Philippe Vigier, député d'Eure-et-Loir
Mais, tempère l'ancien ministre, "il faut aussi donner des perspectives" à ce territoire, notamment via une "loi de programmation" pour "donner à Mayotte les moyens de son développement".
Le MoDem ira-t-il seul aux élections européennes ?
Membre du MoDem, Philippe Vigier va regagner les rangs parlementaires de ce parti, allié fidèle quoique râleur d'Emmanuel Macron. Dernier exemple en date : au surlendemain de sa relaxe dans l'affaire des assistants parlementaires du MoDem (d'autres cadres du parti ont été, eux, condamnés), François Bayrou a refusé un poste de ministre de l'Éducation au sein du gouvernement Attal. Un refus qui a déplu au sein même de ses rangs. Mais qui devrait lui permettre de se consacrer à sa défense judiciaire, puisque le parquet a fait appel.
"Le MoDem est en pleine incohérence", a tonné le député des Hauts-de-Seine Jean-Louis Bourlanges, "François Bayrou a décidé sans aucune concertation avec personne d'afficher un désaccord de fond avec la majorité présidentielle tout en recommandant aux députés de rester à bord [...] C'est politiquement inepte et moralement dégradant."
De son côté, Philippe Vigier déplore un "coup de gueule comme il peut y avoir dans les familles", et regrette que François Bayrou ait pour sa part "dit un peu fortement les choses". "Au sein d'une majorité, il peut y avoir des différences", reconnaît le député, mais "ce n'est pas au moment où ça devient difficile qu'on lâche le cap.
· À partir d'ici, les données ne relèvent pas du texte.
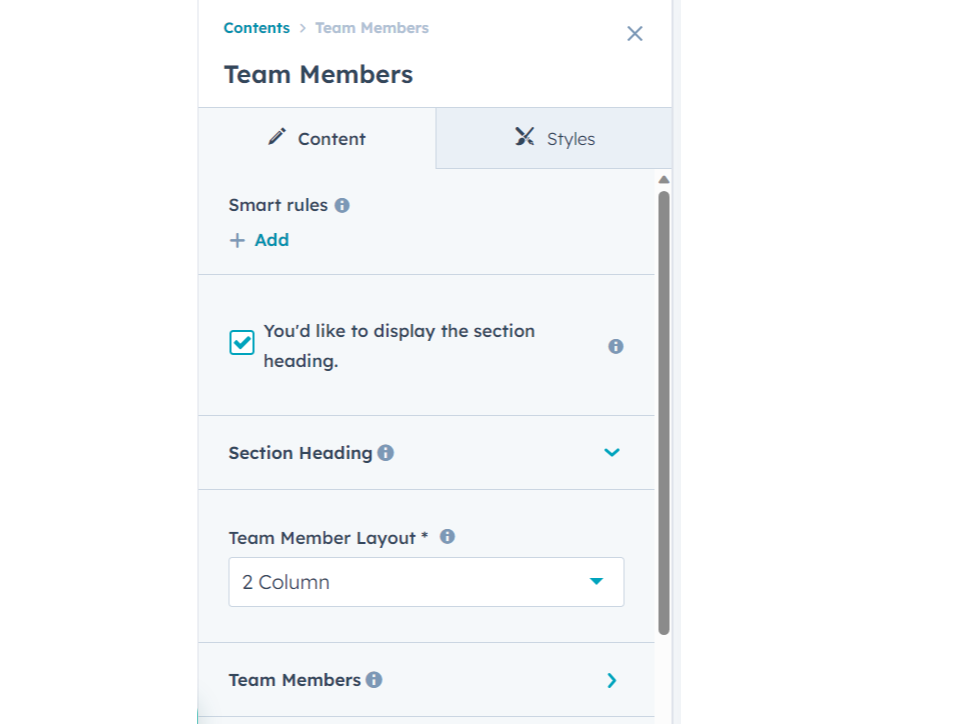Click the Section Heading info icon
This screenshot has height=724, width=966.
pos(386,453)
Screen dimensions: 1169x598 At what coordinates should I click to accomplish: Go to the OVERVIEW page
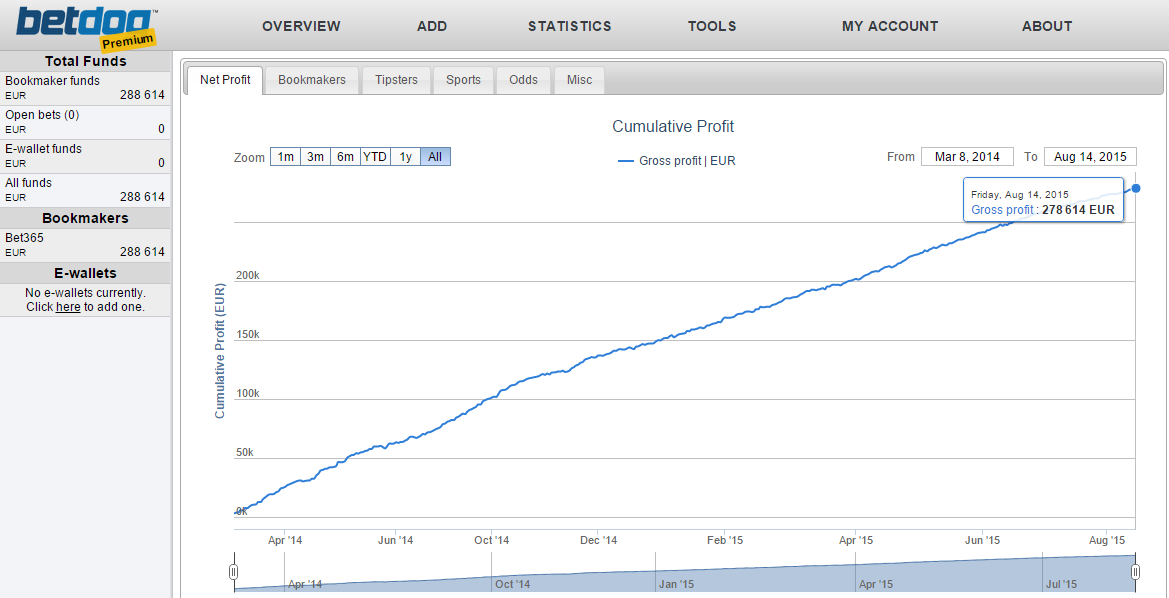(x=301, y=26)
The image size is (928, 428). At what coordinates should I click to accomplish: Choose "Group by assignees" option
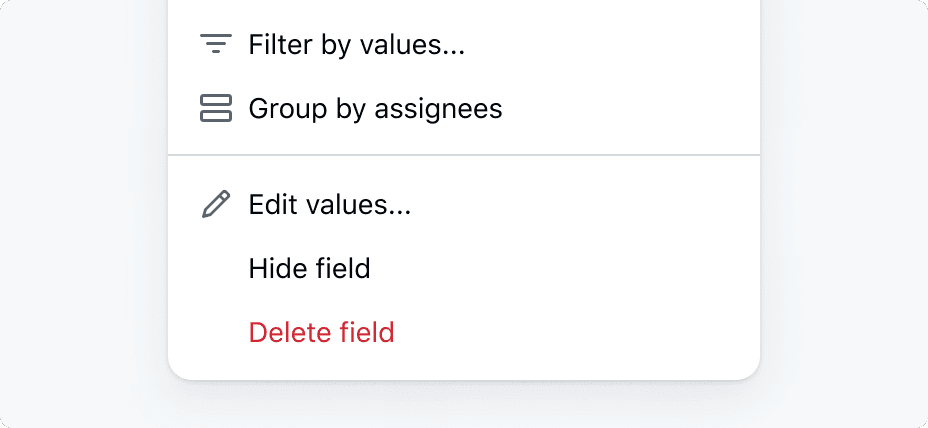[x=375, y=108]
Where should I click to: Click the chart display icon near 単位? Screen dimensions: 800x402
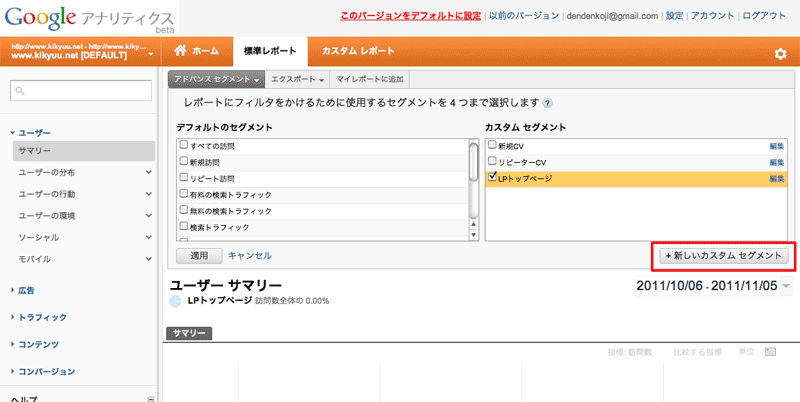(x=770, y=352)
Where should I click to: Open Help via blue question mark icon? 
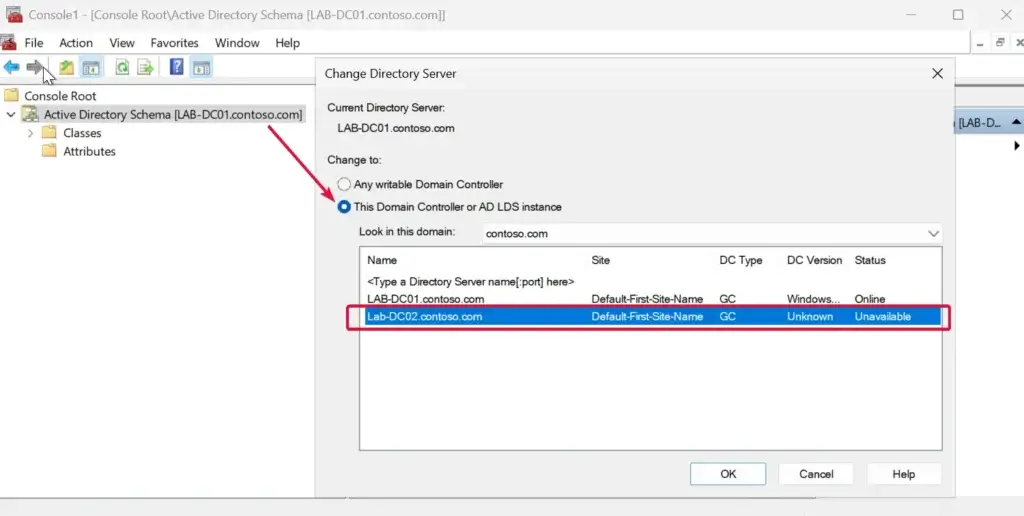pos(176,68)
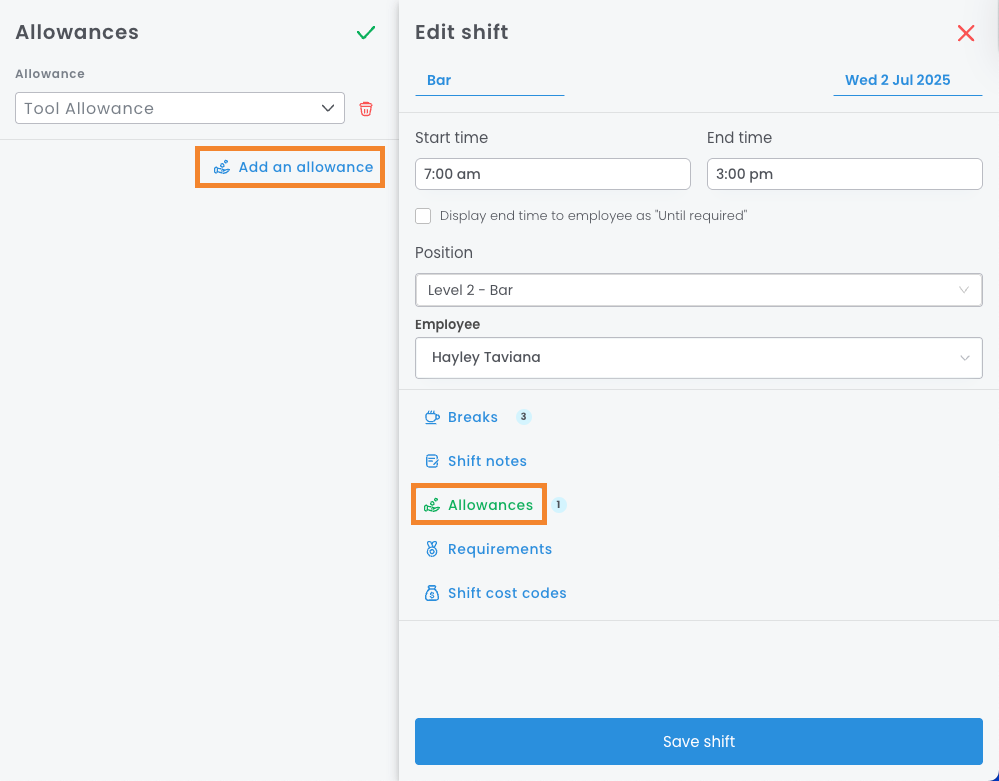Click the money bag cost codes icon
The height and width of the screenshot is (781, 999).
point(432,593)
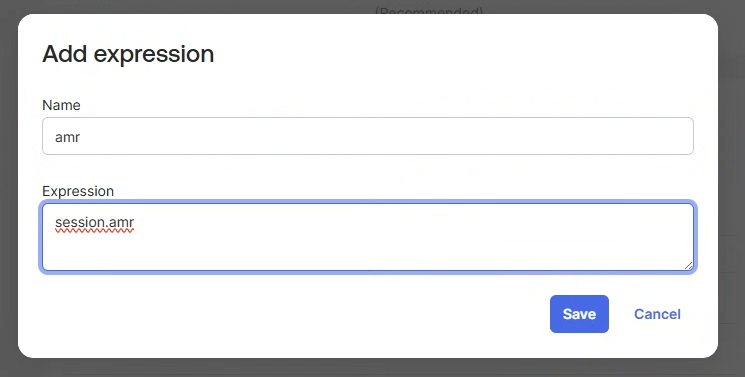Viewport: 745px width, 377px height.
Task: Click the amr text in Name field
Action: click(x=67, y=137)
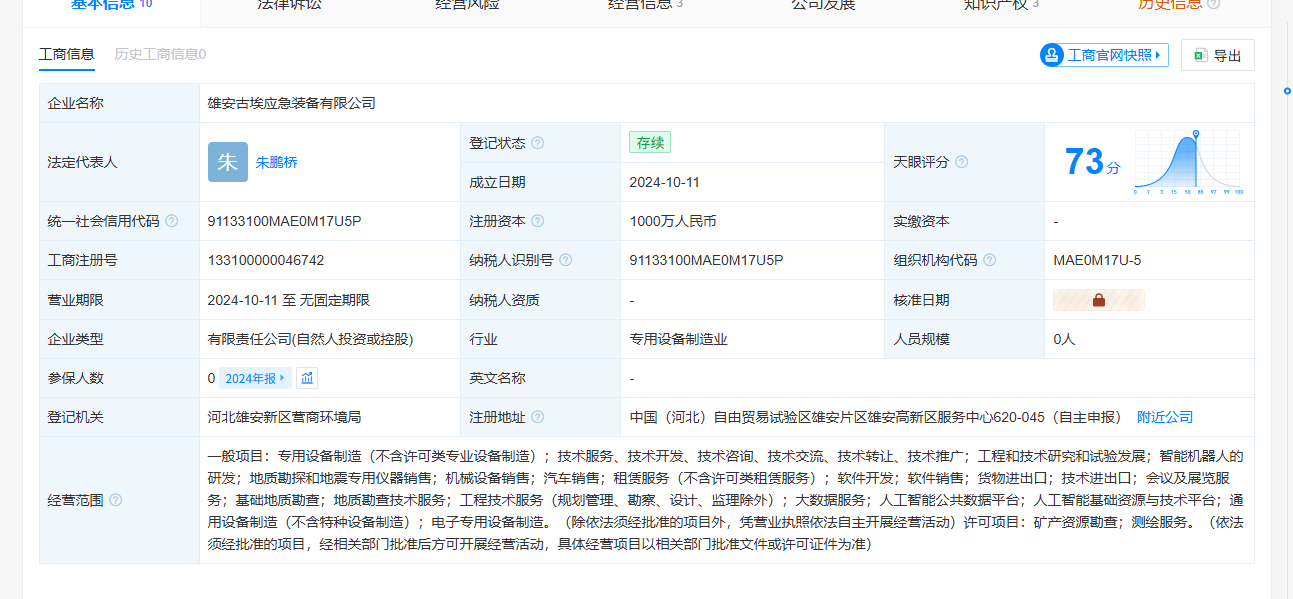The width and height of the screenshot is (1293, 599).
Task: Click the question mark beside 注册资本
Action: (538, 221)
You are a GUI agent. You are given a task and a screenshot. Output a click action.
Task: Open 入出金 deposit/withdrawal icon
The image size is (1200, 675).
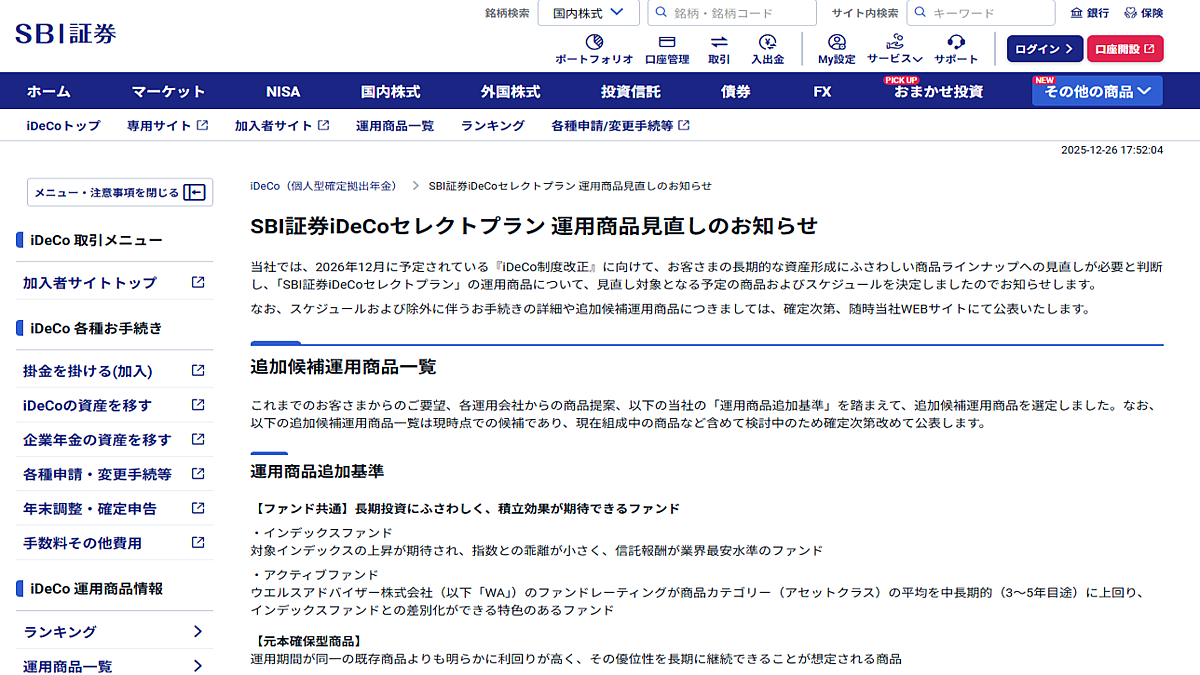(x=769, y=47)
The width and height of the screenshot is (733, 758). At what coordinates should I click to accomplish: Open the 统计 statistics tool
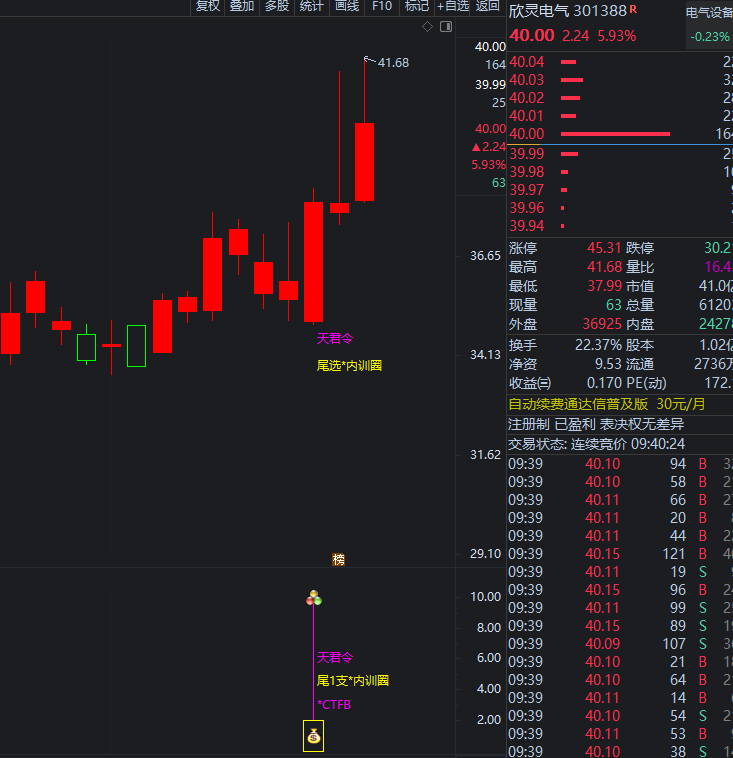[x=312, y=6]
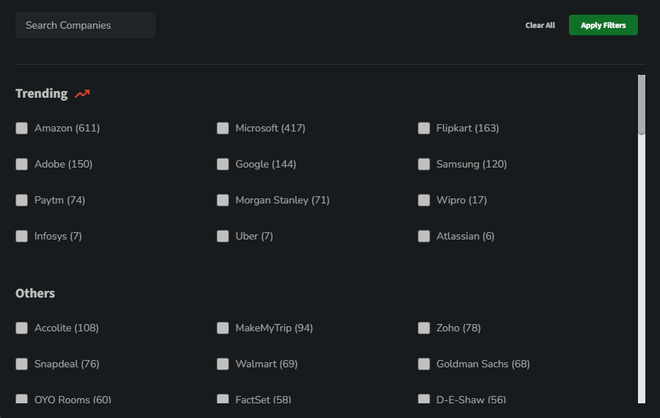Check the Accolite (108) company
The width and height of the screenshot is (660, 418).
point(21,328)
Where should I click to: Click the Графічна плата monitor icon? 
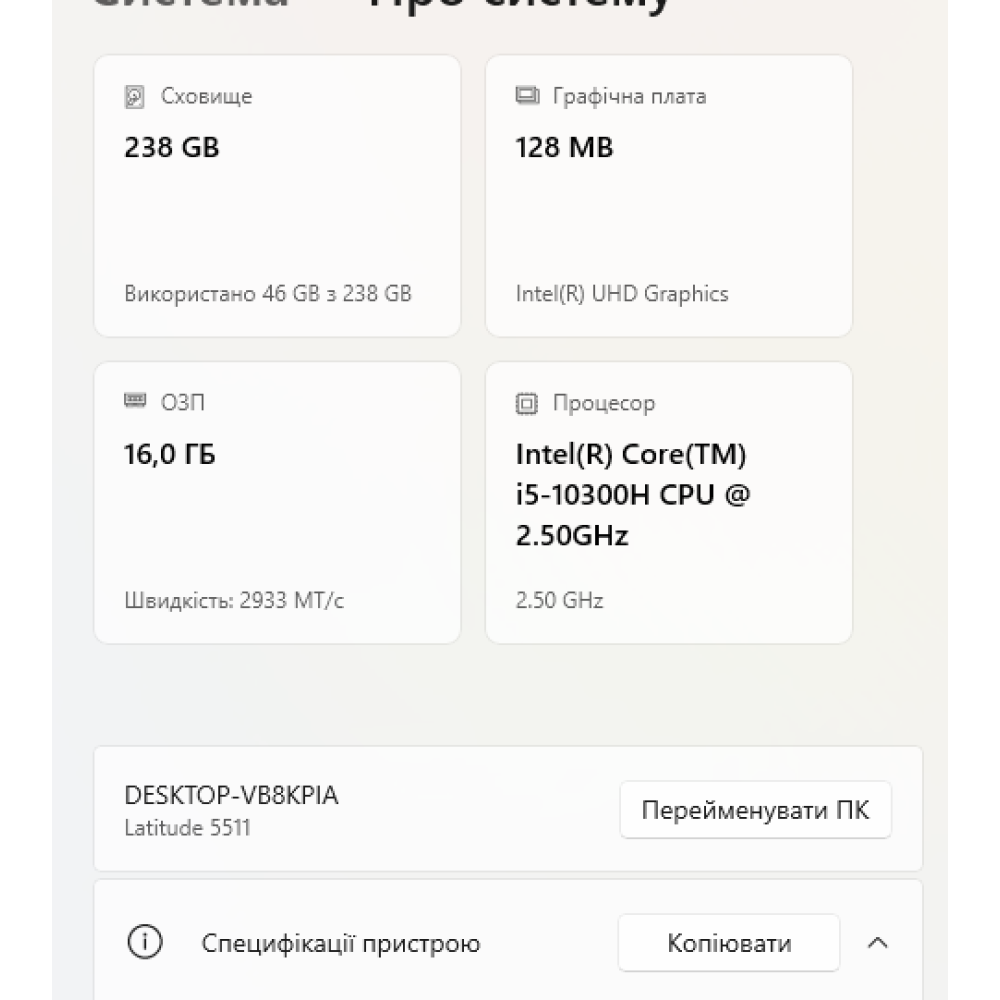(525, 95)
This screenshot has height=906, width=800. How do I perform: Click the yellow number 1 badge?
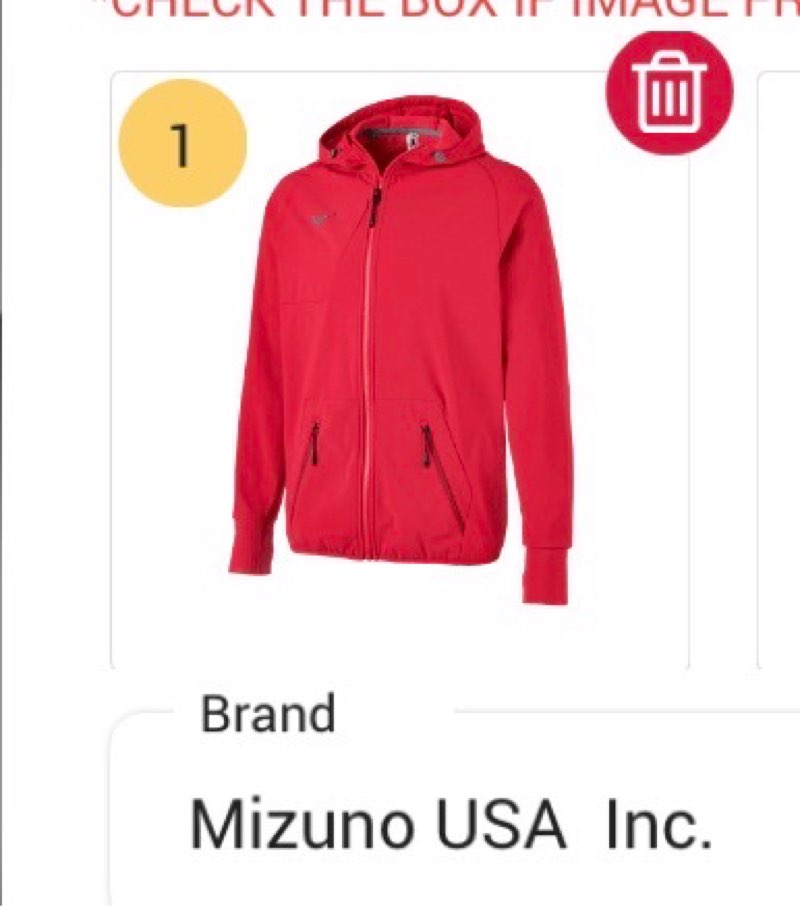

Il faut être solide sur ses positions."
Le MoDem garde donc toute sa place au sein de la majorité, et contrairement à son collègue du Loiret Richard Ramos, Philippe Vigier écarte l'idée d'une liste séparée pour les élections européennes qui approchent. "Il faut s'unir, on ne peut pas laisser le champ aux extrêmes", martèle l'ancien ministre, qui regrette toutefois l'absence de tête de liste, pour le moment, au centre. "Une élection ça s'incarne, il y a urgence !"
De fait, le scrutin ayant lieu les 6 et 9 juin 2024, il reste donc un peu plus de trois mois au centre pour annoncer ses figures de proue et se trouver une voix.